When we first arrived back at the site we started off by removing the tarps and starting a pot of coffee. We were greeted by the fortunate sight of no water in the block so we did not have to waste any time bailing water.
I was back in Unit 12 with Robert. We just had a little bit of Level 4 to finish off so we got that all smoothed out for photographing. Level 4 was very rich in potsherds, as well as having a feature in the northwest quadrant and a historic posthole in the northeast quadrant.
After having a look, Dr. White decided he wanted to board off about two thirds of the unit with landscaping fabric and particle board so we could have somewhere to sit and for us to piece plot the southern third of the unit. Piece-plotting is where you go very slowly with a trowel and dustpan and stop every time you hit something to flag it. Once the unit is full of flags we are going to map their locations out. We did not have to start a bag for this level yet because we have yet to catch anything in the screens: this is a good thing because it means we have been very careful with our piece-plotting.
Ella and DuVal finished off Level 1 in Unit 13, which is along the cut. They found fire-cracked rock, flakes, and pottery. After that they continued on to Level , excavating the second plowzone as a natural level.
Over in Unit 5, JJ and Sam continued to trowel scrape and piece-plot. There where two decent-sized rocks in their unit. The smaller of them turned out to be a greenstone axe head. The larger one Sam had started to uncover last season and was very happy to finally remove. It turned out to just be a big rock.
Caroline was over in Unit 3, starting about 40 cm below datum and continuing down to the base of the upper plowzone (shoveling and shifting only). She found some potsherds, including plain, and some with stamping and punctate decoration.
Finishing up Dr. White had purchased an enormous 50 foot tarp that could cover the entire opened area of the site. This both made closing up easier and should make reopening and closing every week much easier.
We were greeted today with water-free units and some animals that had taken up residence under the tarps. After safely evacuating a family of mice and handling a worm snake that had made its way into the excavation block, we were ready to start Day 6 of our dig.
We pretty much kept to the same tasks as last week. In Unit 13, DuVal and I continued to carefully excavate in natural levels. By the end of Level 1 we had uncovered a fair amount of sherds, flakes, and fire-cracked rock. This isn’t surprising considering that we are digging over a known feature, and we are hopeful that more artifacts will continue to appear as we move closer to the feature. After taking depths and finishing the Level 1 paper work, we carefully continued into level 2 where we stopped for the day.
This unit has been a bit tricky, as its location means that we must dig very carefully to keep the wall from collapsing. The shape of the unit changes somewhat as we go further down thanks to overhanging dirt, but through careful paper work and troweling we have managed to avoid any disasters.
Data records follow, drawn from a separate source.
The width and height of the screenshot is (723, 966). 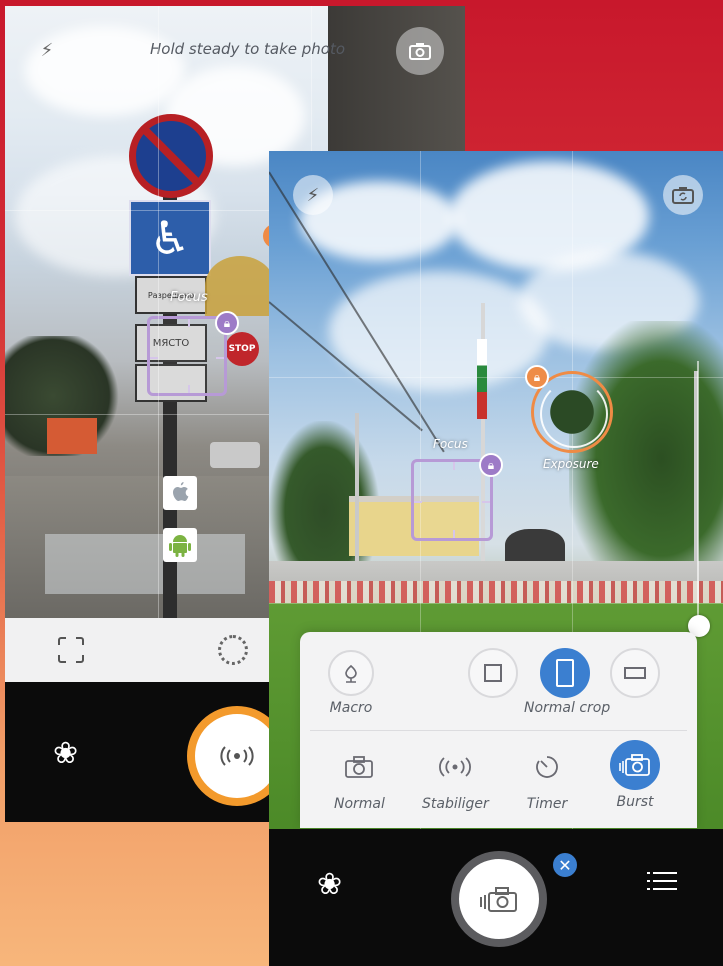 What do you see at coordinates (171, 156) in the screenshot?
I see `no-parking-sign` at bounding box center [171, 156].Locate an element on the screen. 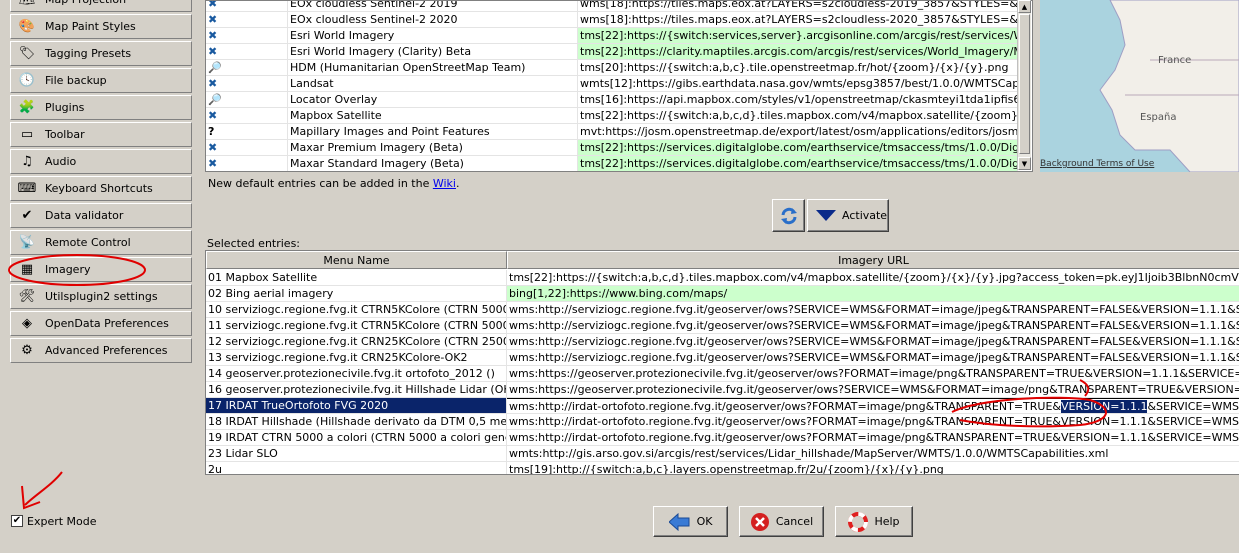 The width and height of the screenshot is (1239, 553). ok-arrow-icon is located at coordinates (679, 522).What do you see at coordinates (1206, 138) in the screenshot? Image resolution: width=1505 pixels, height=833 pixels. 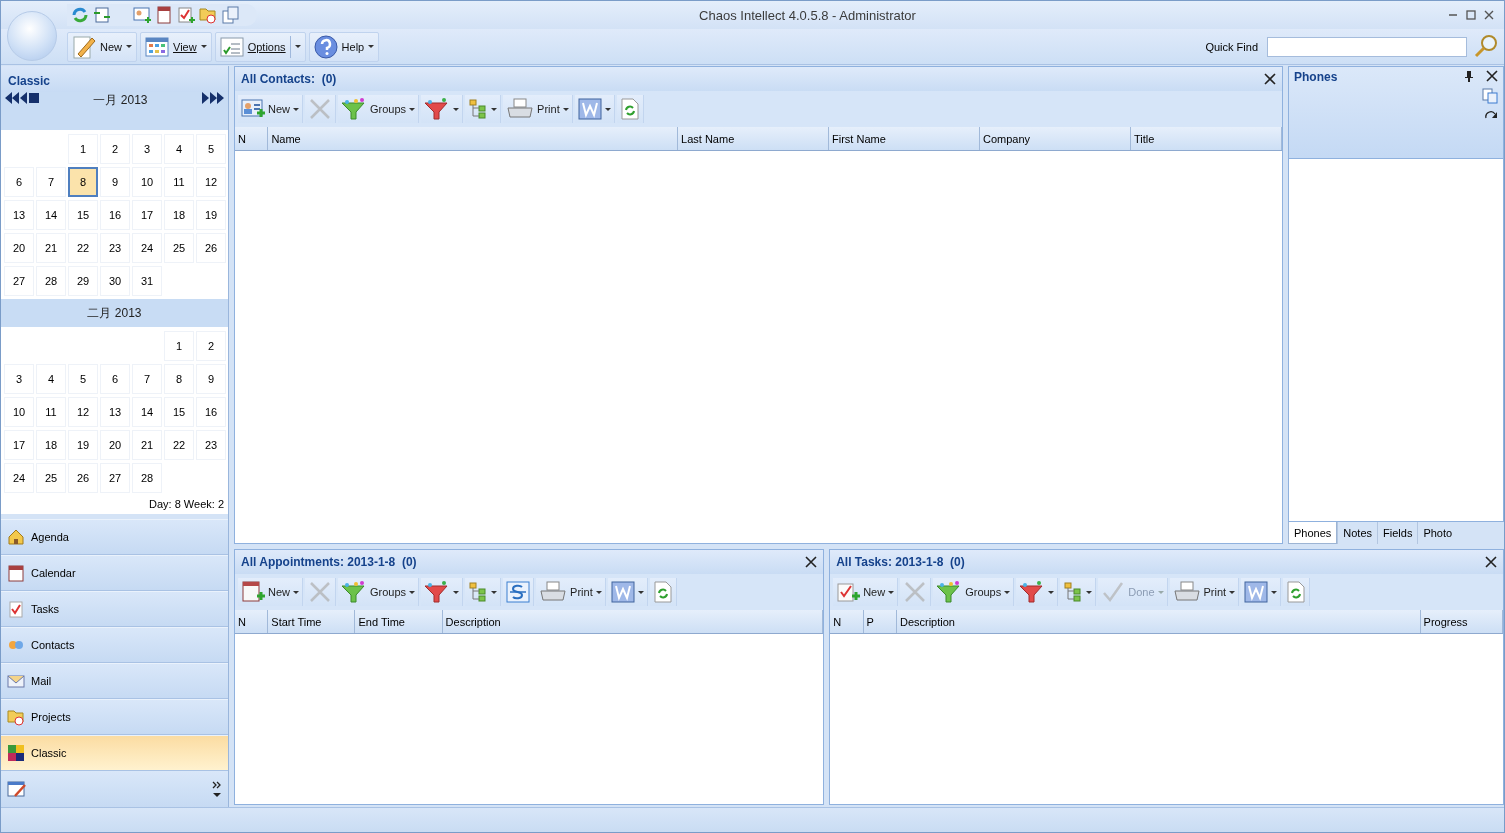 I see `column-header: Title` at bounding box center [1206, 138]. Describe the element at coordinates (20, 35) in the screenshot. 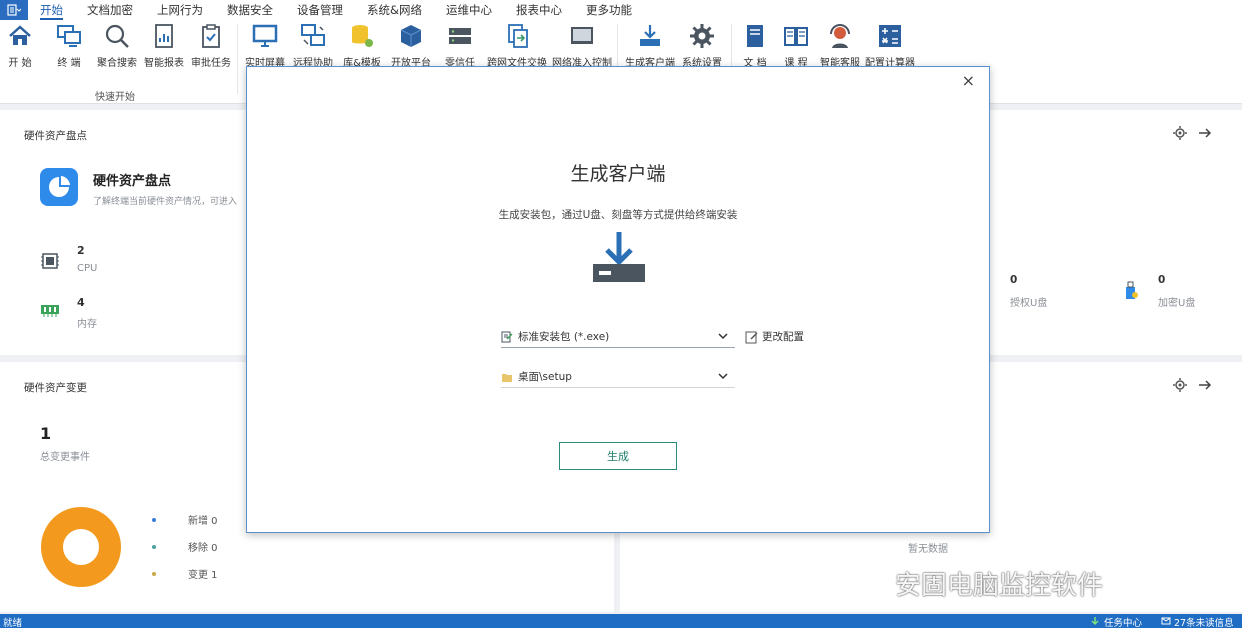

I see `home-icon` at that location.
If I have learned one thing from this unit it is the importance of field notes!
There was very exciting news out of unit 5, where JJ and Katie continued their piece-plotting. Not only did they completely uncover Sam’s rock, but the other rock in Unit 5 was revealed to be what looks like a stone axe head! We were lucky to be able to observe this artifact in situ, and its excellent condition makes it a great complement to the other artifacts collected this semester.
Over in Unit 3, Caroline and Sam continued their excavation work starting from about 40 cm below datum. Carefully shoveling instead of trowelling, they made it to the end of the plowzone by the end of the day and had recovered some interesting plain and punctate pottery.
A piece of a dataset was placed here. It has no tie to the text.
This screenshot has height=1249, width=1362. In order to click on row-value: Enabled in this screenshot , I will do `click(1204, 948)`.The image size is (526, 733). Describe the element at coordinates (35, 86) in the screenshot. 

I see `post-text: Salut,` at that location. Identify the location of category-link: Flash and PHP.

Ben and Robert continued to excavate Unit 12. This unit has produced lots of decorated pottery sherds, and today was no different! They finished up zone 2 and began to work on zone 3 (below plowzone), where they started piece-plotting.
Today’s work marked the halfway point of our fieldwork, and it was a very productive day at that. (It isn’t everyday that you find a stone axe!) Hopefully the good luck and warm weather will continue for the remainder of the semester.